Evaluating indole‑gold(I) based complexes as potential anti lymphoma agents by disrupting the thioredoxin reductase/glutathione peroxidase axis.

Antioxidant systems, especially the thioredoxin (Trx) and glutathione (GSH) systems, represent promising targets for cancer therapy. Overexpression of these systems has been reported in many cancers, including lymphoma and considered as a mechanism of protection for cancer cells from the high levels of reactive oxygen species (ROS). Over several decades, metal-based complexes including gold complexes such as auranofin have shown anticancer activity by targeting thiols and selenol groups in the active site of thioredoxin reductase (TrxR).

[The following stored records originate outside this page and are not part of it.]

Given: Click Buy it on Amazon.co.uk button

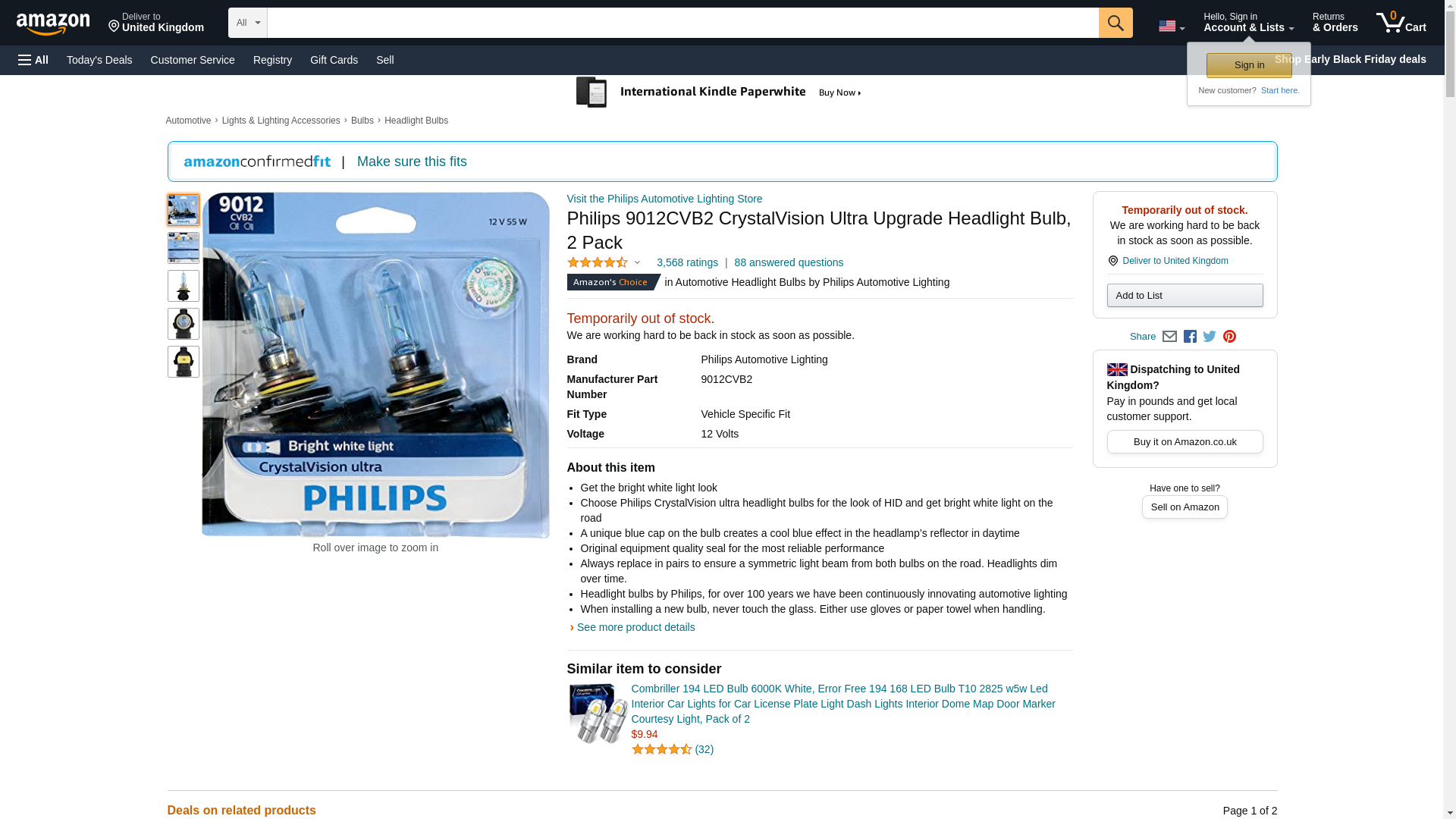Looking at the screenshot, I should click(1185, 442).
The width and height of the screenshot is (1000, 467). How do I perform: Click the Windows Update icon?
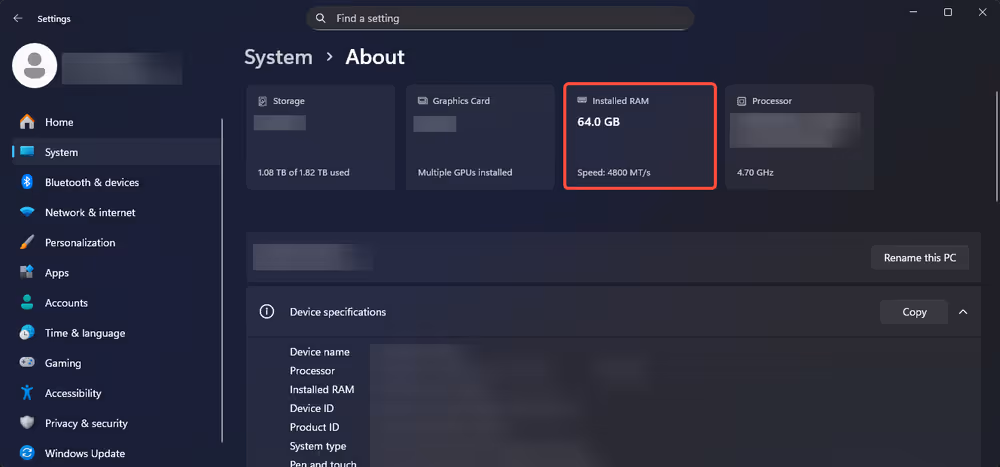tap(27, 453)
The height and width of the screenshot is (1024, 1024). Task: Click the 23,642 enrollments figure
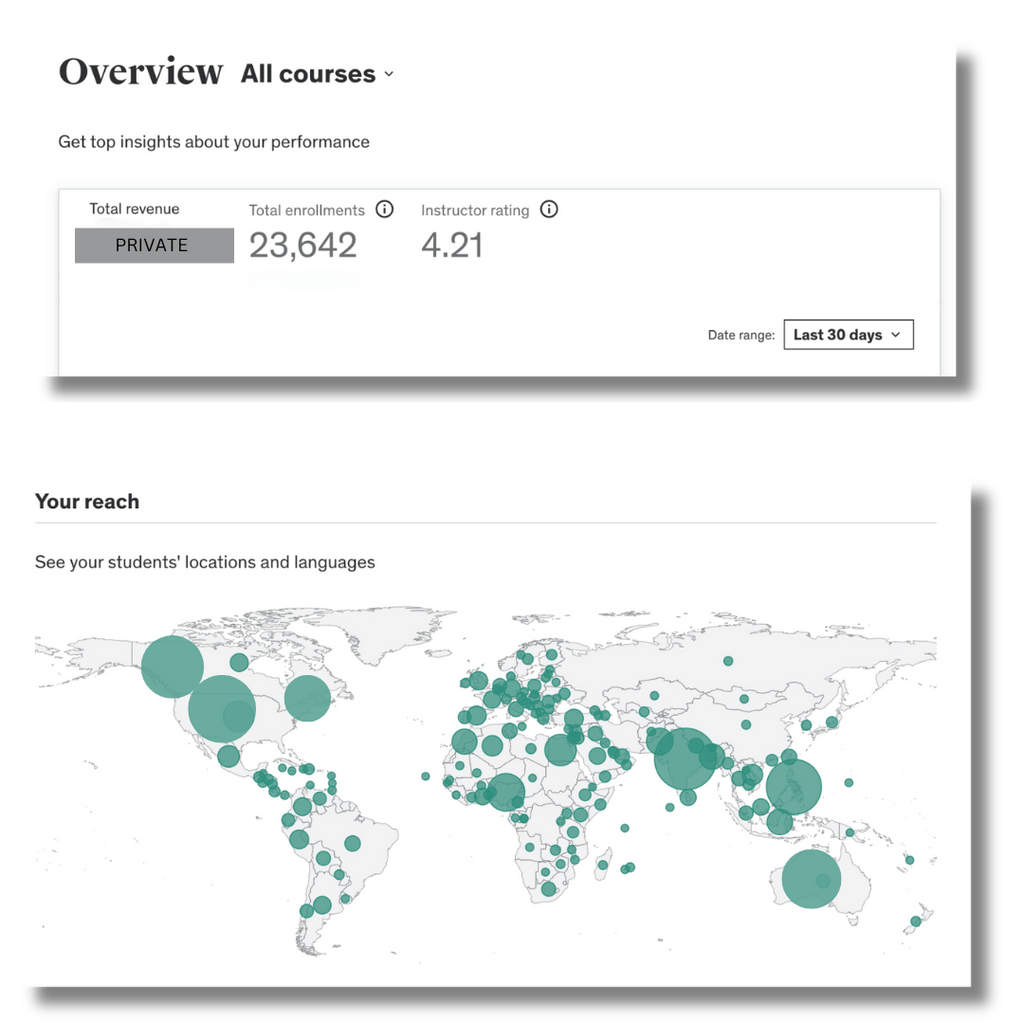302,245
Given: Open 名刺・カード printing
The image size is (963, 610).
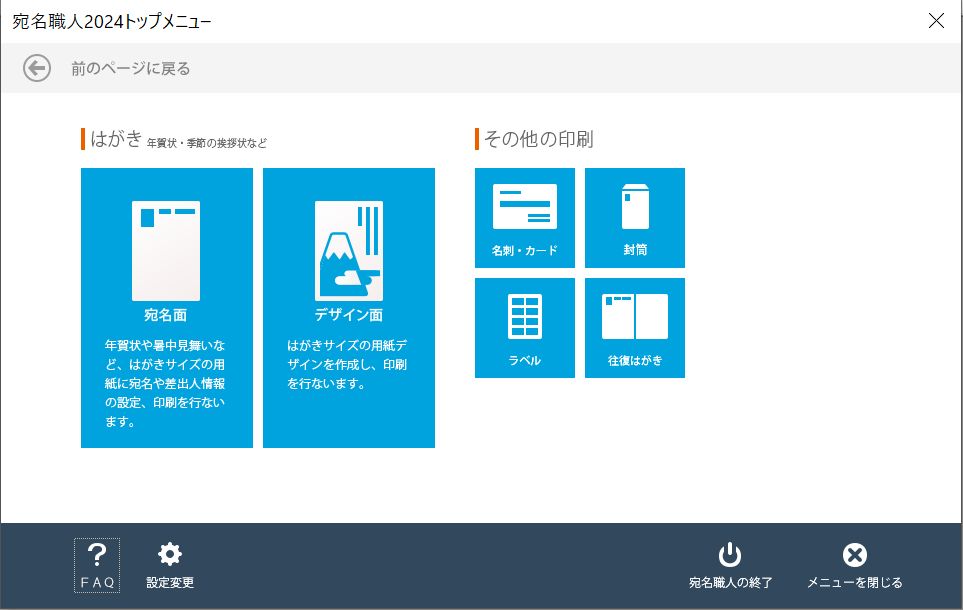Looking at the screenshot, I should pos(524,218).
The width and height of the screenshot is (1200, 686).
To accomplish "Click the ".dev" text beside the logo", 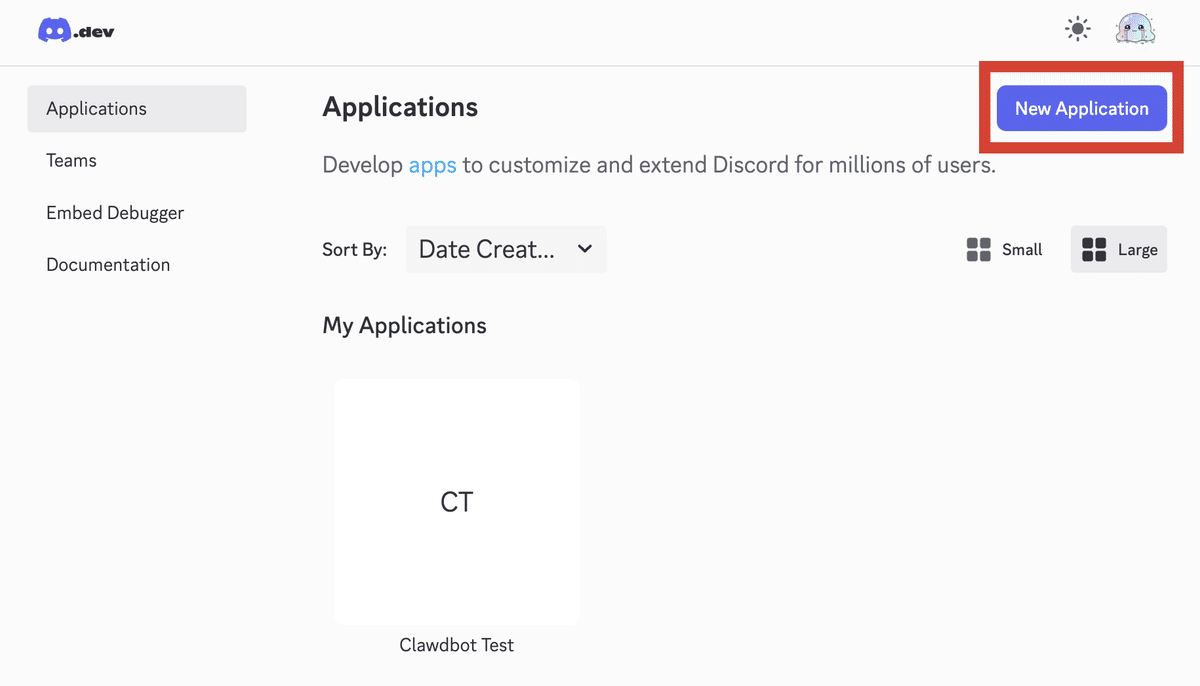I will [x=95, y=32].
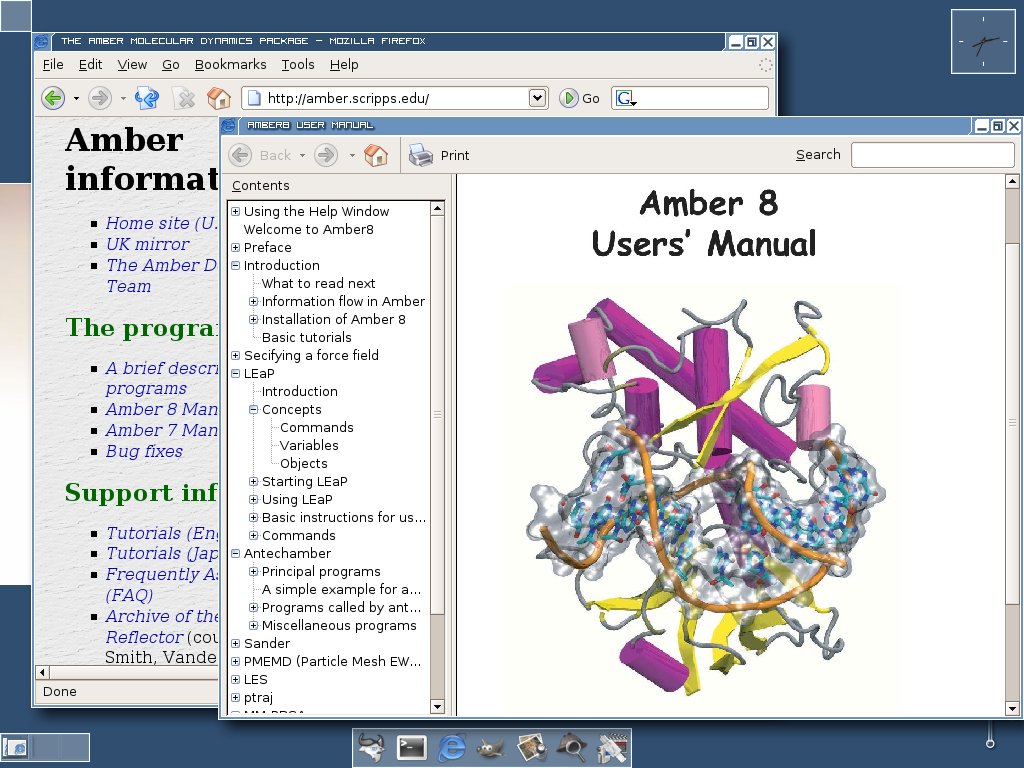Screen dimensions: 1024x768
Task: Select 'Commands' under Concepts in contents tree
Action: pyautogui.click(x=316, y=428)
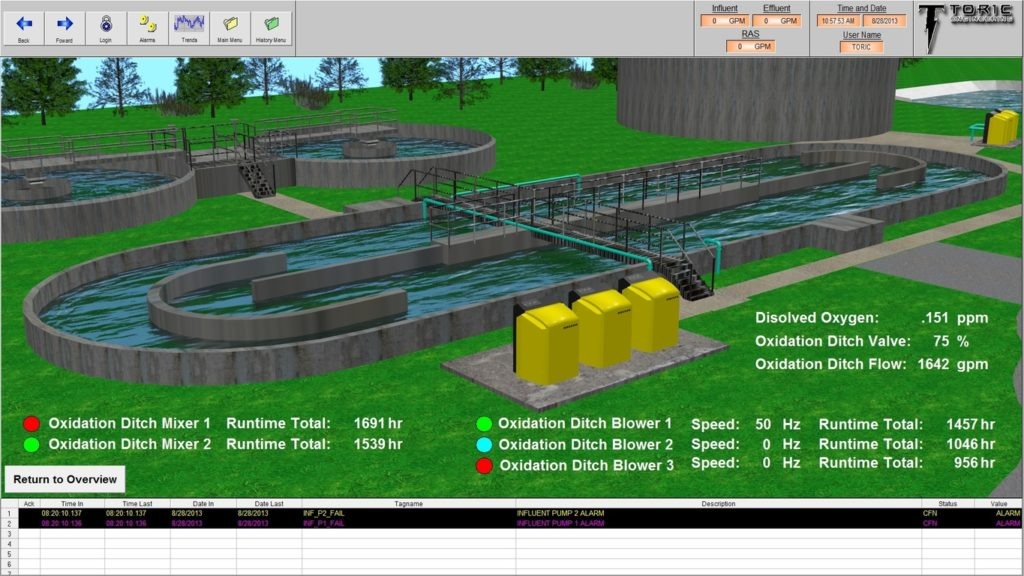Click the yellow blower units on the pad
1024x576 pixels.
(598, 330)
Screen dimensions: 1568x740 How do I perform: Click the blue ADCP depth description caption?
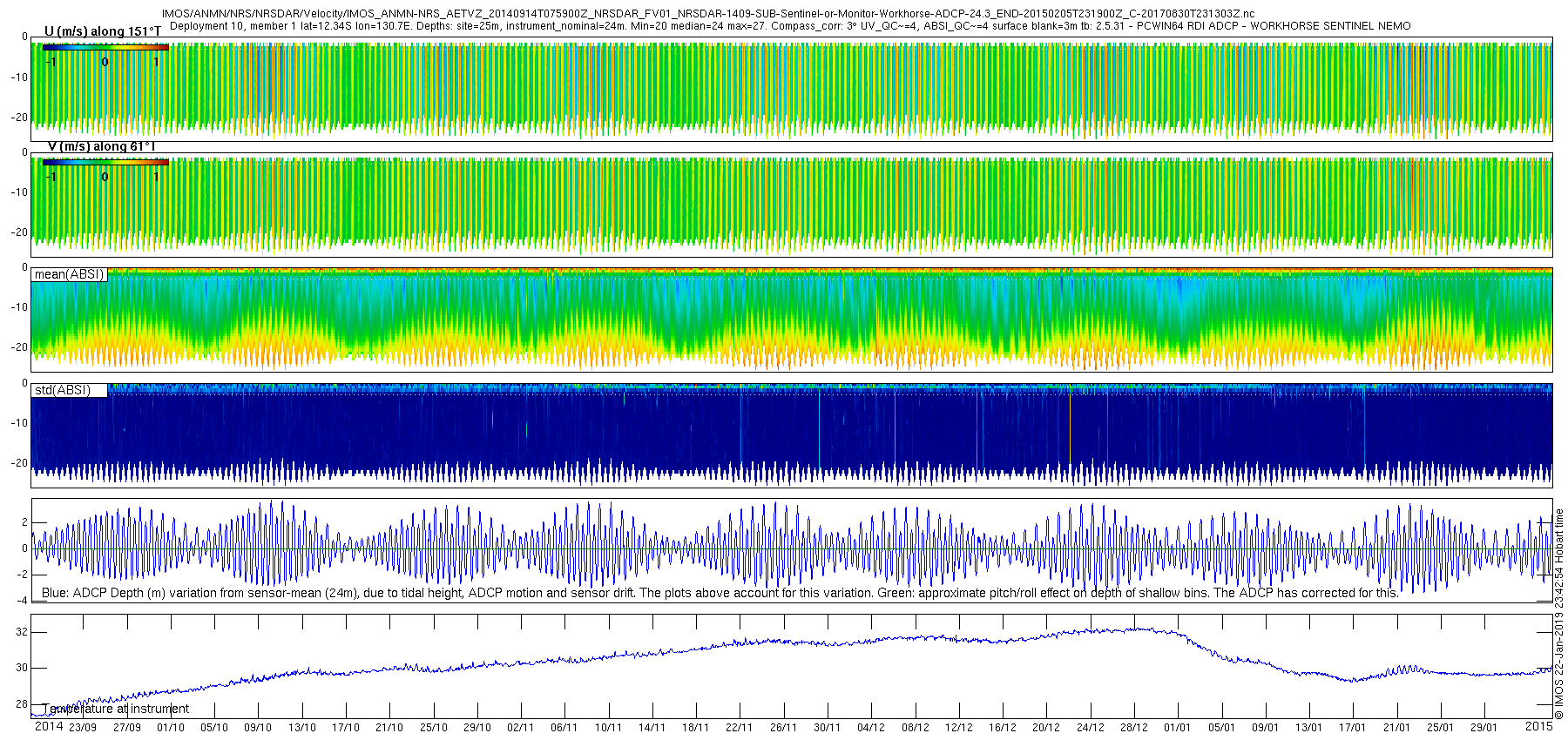coord(720,593)
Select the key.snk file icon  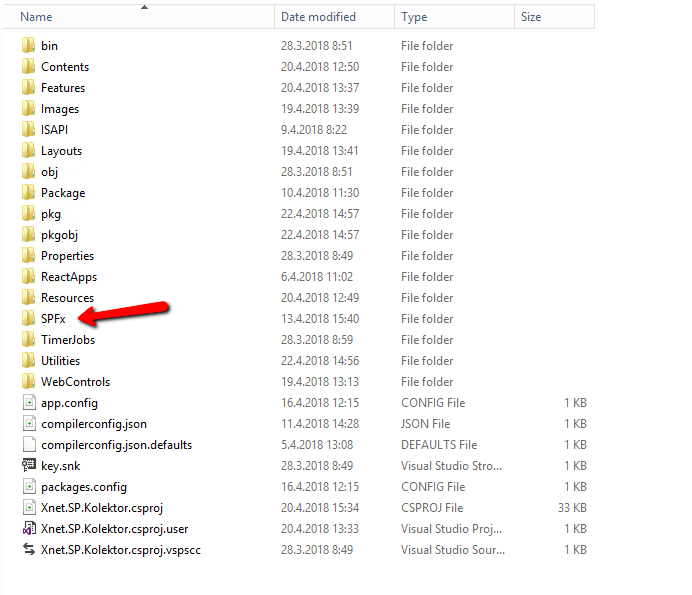28,466
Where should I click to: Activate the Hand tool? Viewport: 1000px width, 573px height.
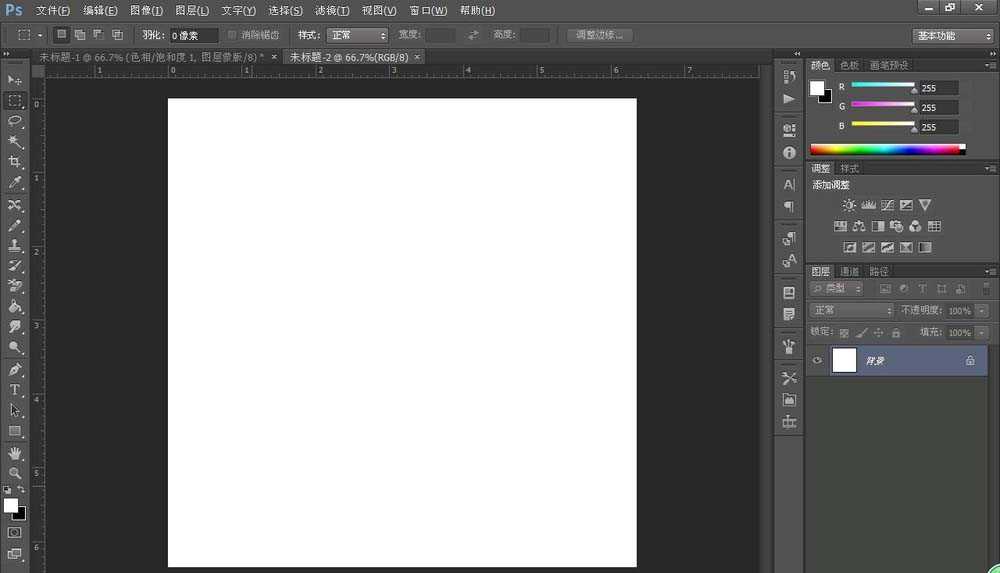[x=15, y=453]

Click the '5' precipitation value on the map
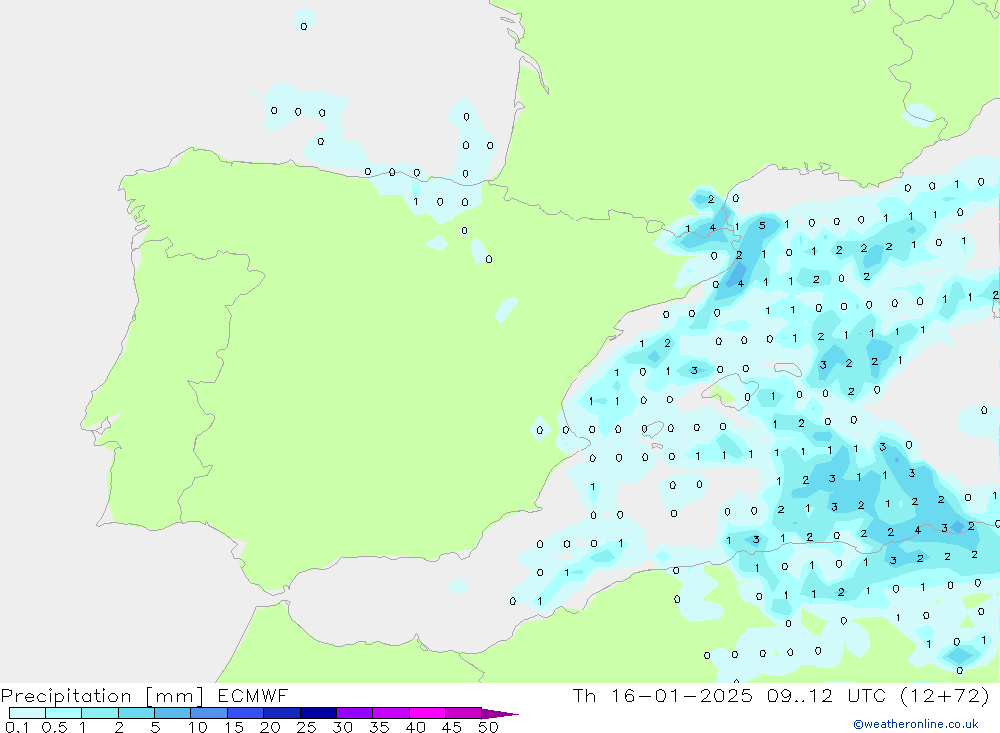(762, 225)
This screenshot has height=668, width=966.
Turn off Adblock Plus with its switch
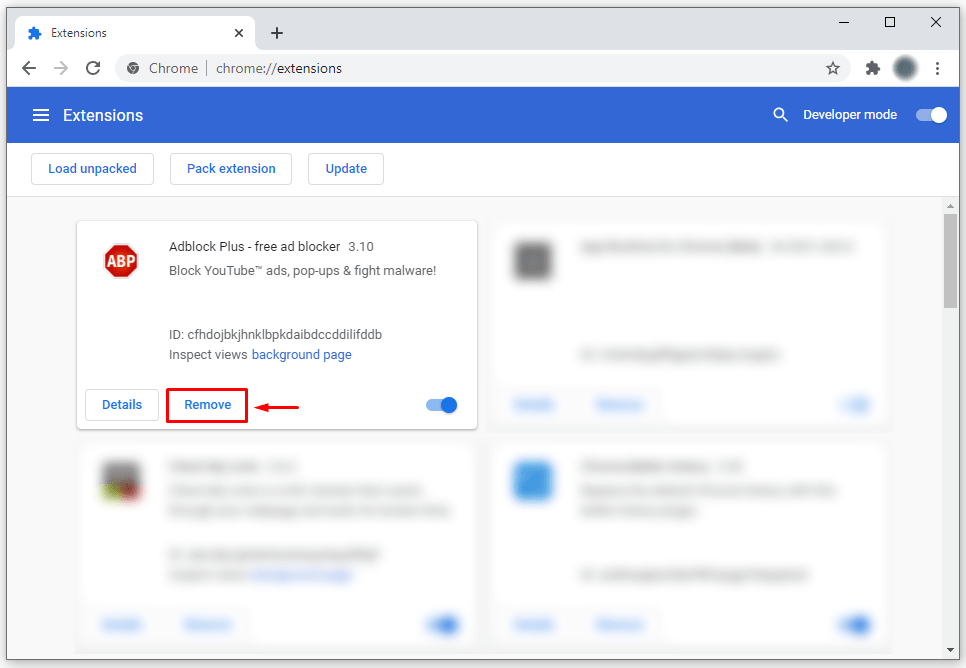click(x=440, y=404)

However, lack of selectivity, severe side effects or resistance to therapy have been widely reported. Recently, glutathione peroxidase (Gpx) has been reported as one of the key proteins that regulate ferroptosis in cells. To expand the armory for targeting antioxidant systems, in this study eleven new indole-metal complexes were synthesized and assessed for their antiproliferative activity in lymphoma cell lines. The indole‑gold(I)-based complexes showed the best anti-lymphoma activity via inhibiting TrxR and Gpx, but not glutathione reductase (GR), when compared to the indole‑iron-based and cobalt-based complexes. Further investigation revealed that two of the indole‑gold(I)-based complexes, 3h and 3i, induced the expression of ferroptosis-related genes and an increase in lipid peroxidation, indicating activation of ferroptosis in these cells. The in vivo study also revealed that these complexes significantly inhibited angiogenesis by reducing formation of blood vessels in zebra fish embryos. Overall, these results show the potential of 3h and 3i as TrxR and Gpx inhibitors in lymphoma cells, warranting further assessment as anticancer agents and potential inducers of ferroptosis.